Visual cues of the Purging 2020 source code include:

  • Explicit attacks on the year 2020, e.g., a giant “2020” construct exploded.
  • Rituals — whether earnest or tongue-in-cheek, or somewhere in-between — exorcizing 2020
  • Fun rituals intended to make 2020 more enjoyable

Verbal cues of the Purging 2020 source code include:

  • Apostrophizing 2020, addressing angry diatribes against it.
  • “Fuck you, 2020.”
  • “O 2020… you are not worthy to be remembered….you have troubled us so much, you are not worthy to forget.”
Art by Russian illustrator Rim Saifutdinov (via Dribble)
Viral “I Cry Over Techno” video (Russia)

Maria Papanthymou (Russia) writes: “In April, apartment dwellers across the Russian-speaking world took to their balconies to emulate the ‘I Cry Over Techno‘ music video by Russian pop act Cream Soda, which is ‘dedicated to all canceled parties,’ and which shows band members and other characters dancing on balconies in increasingly absurd ways.”

Aiyana Gunjan (India)

Aiyana Gunjan (India) sends this video, a WhatsApp forward that was very popular around the turn of 2019–2020: “According to folklore, an excellent rendition of the Hindustani classical raga “Megh Malhar” can make it rain and in so doing — as in the end of the summer drought — wash away all miseries.
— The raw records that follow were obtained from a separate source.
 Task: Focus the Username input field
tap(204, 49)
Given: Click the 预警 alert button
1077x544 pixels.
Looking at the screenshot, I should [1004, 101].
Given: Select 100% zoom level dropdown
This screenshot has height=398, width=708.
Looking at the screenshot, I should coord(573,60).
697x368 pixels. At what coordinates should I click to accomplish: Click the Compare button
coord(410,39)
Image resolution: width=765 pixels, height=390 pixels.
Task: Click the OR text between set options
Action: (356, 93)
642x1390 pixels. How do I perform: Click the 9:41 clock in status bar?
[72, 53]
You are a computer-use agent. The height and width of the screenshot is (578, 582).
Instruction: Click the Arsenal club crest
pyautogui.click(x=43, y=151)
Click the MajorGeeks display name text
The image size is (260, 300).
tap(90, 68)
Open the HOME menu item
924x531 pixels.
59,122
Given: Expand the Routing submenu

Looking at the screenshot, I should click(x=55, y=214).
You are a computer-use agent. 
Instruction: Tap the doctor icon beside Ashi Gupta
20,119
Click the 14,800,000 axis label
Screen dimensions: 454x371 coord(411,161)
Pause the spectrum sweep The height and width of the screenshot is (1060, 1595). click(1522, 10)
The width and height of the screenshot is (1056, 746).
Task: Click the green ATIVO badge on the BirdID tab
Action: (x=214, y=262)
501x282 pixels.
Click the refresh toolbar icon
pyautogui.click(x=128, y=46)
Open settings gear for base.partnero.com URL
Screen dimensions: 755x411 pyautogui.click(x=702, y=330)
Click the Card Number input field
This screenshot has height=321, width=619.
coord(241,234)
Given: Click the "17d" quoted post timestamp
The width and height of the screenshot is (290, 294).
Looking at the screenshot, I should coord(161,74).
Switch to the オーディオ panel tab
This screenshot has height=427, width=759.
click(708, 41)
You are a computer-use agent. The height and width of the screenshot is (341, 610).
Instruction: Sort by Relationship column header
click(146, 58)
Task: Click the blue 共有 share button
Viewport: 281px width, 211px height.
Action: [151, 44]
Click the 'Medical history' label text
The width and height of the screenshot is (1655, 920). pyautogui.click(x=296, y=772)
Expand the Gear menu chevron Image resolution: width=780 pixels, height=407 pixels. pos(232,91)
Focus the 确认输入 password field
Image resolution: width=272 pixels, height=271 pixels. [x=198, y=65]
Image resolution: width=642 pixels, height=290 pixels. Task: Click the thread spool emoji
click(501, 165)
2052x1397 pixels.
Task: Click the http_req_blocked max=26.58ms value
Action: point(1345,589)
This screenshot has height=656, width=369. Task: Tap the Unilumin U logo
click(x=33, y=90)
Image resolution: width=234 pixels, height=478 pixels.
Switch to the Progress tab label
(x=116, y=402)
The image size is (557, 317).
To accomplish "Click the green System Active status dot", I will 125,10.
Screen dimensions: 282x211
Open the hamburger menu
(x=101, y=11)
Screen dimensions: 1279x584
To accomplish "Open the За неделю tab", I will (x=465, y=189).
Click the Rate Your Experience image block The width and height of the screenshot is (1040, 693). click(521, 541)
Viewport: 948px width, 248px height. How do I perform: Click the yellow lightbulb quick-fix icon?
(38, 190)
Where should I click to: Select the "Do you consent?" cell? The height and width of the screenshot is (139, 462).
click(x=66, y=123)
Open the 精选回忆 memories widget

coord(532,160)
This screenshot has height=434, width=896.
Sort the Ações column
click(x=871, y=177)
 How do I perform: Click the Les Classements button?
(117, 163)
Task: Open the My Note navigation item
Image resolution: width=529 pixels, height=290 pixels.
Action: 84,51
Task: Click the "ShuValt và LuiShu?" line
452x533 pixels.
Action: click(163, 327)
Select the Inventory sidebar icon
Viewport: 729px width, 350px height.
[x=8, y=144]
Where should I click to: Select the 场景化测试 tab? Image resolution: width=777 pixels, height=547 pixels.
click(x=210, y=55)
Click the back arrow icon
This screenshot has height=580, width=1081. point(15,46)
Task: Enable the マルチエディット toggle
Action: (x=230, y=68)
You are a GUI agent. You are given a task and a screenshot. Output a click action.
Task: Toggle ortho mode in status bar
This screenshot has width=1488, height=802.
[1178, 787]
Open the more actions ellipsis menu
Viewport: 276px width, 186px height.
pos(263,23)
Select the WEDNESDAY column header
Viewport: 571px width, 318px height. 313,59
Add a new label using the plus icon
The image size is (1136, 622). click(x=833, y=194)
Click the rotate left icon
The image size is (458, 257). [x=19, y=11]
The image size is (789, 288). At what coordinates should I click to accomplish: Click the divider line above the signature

The singer, Sandeep Ranade, a classical vocalist, evokes the higher forces to shower joy and remove all pain and suffering of 2020.”

Aiyana Gunjan (India)

Aiyana also sends this video expressing anger towarss 2020 via Qawaali, a popular form of Indian music. “O 2020… you are not worthy to be remembered…. you have troubled us so much, you are not worthy  to  forgot.  2020, go to Hell!” etc.